_What you will do_.
Only lines containing the string "Check" belong in the answer; find them in the records and copy them.

_Provided records_.
● ● ● ●
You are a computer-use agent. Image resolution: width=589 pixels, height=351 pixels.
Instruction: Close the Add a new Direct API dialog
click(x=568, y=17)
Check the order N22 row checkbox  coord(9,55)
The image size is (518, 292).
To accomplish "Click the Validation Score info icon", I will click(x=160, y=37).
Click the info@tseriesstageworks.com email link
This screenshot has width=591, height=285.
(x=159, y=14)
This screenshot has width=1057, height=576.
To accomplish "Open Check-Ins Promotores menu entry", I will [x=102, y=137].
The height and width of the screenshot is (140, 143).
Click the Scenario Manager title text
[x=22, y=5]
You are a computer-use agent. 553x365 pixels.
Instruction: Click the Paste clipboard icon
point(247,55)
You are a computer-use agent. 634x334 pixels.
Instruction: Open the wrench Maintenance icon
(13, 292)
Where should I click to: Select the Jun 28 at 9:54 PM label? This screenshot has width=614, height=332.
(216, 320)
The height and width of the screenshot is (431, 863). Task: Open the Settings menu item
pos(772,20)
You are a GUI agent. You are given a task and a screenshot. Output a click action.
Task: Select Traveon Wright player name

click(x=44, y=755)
● ● ● ●
_Output of the task_.
Check the order N22 row checkbox  coord(9,55)
To accomplish "Open Check-Ins Promotores menu entry", I will [x=102, y=137].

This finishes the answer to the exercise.